Con más o menos éxito he ido rescatando algunas entradas viejas que, por derecho intelectual, correspondían aquí pero que, por esos factores arcanos que frisan con la demencia y la desidia, no vieron la luz en este espacio hasta hace bien poco; dentro de ellas son las que hablan, por ejemplo, de la amistad imaginaria, un tópico que me ha atormentado desde siempre pero que apenas durante los primeros años de adultez adquirió forma, merced quizá de la formación académica cuadrada que obliga a la existencia a volverse una aventura rutinaria, con más rutina y harto menos aventura de la que a primera vista esta denominación despierta. Con todo, he aquí un tópico que me persigue con mayores y más tremendos delirios: el vacío.
Durante una plática sobre China, o mejor dicho, sobre historia del pensamiento pre-místico chino, el término de vacío salió a colación. ¡Qué fantástica manera de existir en un arxé que a la vez es principio y es nada! Veramente que bajo el sol nada hay de novedad, como no sea una mente vacía que espera a llenarse de viejas novedades. El vacío, como principio estructurador de lo que es, me pareció una exquisitez del pensamiento; por más que no faltaron los que necesitaban entender cómo es posible que haya vacío y a la vez no.
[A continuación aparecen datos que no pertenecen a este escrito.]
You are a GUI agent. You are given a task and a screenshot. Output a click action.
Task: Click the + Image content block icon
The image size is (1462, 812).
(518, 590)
Desde mi perspectiva, menos entusiasta sobre lo genuino, como ya se ha visto, apenas cabe la duda: el vacío es y a la vez no es; nosotros somos seres de vacío. Por lo menos, por mí puedo hablar. El vacío es parte esencial de lo que somos, por eso constantemente necesitamos de una construcción propia, algo que nos conduzca a ver concluido el vacío inherente, esencial, de que estamos dotados. El amor, sin duda, es una de las más grandes muestras de vacío; la necesidad de amarse, de auto-amarse, es la necesidad de ser autosuficiente, por eso la insistencia en amarse a uno primero, para poder amar a otros después, ¿es que acaso estamos ciegos? Pero harto más interesante que el amor, cuya importancia, como todo en nuestro tiempo, se ha banalizado al grado de lo absurdo, es el vacío que se experimenta ante la vida. No se trata de la muerte, que nunca debe confundirse con el vacío vital ni el existencial; se trata, por mejor decir, de la apatía ante la existencia y ante la vida.
Algunas definiciones pueden resultar útiles para el caso: la existencia no es igual a la vida, aun cuando ésta posibilita la conciencia de aquella. La vida es un momento de convergencia entre diferentes planos, la existencia es la totalidad de ellos; por supuesto que aquí es importante la concepción del alma o ánima, la del espíritu y la del ser. Semejante al razonamiento de Berkeley, podríamos decir que la existencia es y sigue siendo aún en ausencia de la vida, que no puede ser sin existencia pero bien puede dejar de ser a pesar della. De todas estas cosas es que el vacío se nutre, pues, si la existencia no precisa de la vida, ¿qué sentido tiene la última? ¿Qué sentido cobra, asimismo, la primera, si es inevitable y acaso perenne? Vivir es un acto de profunda entrega al vacío, porque supone tener una conciencia definida de un momento efímero, momento que puede enamorarnos de manera vehemente y que puede terminar por confundir nuestra conciencia. ¿Cuántos no existen que tienen miedo de la muerte? ¿Cuántos no, que tienen miedo de la vida? Morir es una costumbre, reza la «Milonga de Manuel Flores», y en efecto lo es, porque cada instante de vida es un abandono del efímero, un paso más cerca a la existencia absoluta.
Está claro que todas estas mamarrachadas sólo tienen sentido si se pretende una trascendencia; las más veces, todo se arregla con la dogmática creencia en lo material o en lo inmaterial, para el caso es lo mismo, todo es una certeza de la nada. Importaría, no obstante, revisar los vacíos existenciales de la gente, que no es lo mismo que las carencias, para descubrir los vacíos propios. La apatía por existir y hacer lo que convierta la vida en un goce estético, más que en un efímero rutinario parece una prometedora tara a vencer, aunque quizá el verdadero goce esté en el último momento, en la muerte. Yo lo he expresado varias veces en otro lugar: la muerte lo embellece todo, incluso a la vida. Nos correspondería, entonces, ver cuán cierto es que la vida es bella cuando nos sentimos devorados por la nada.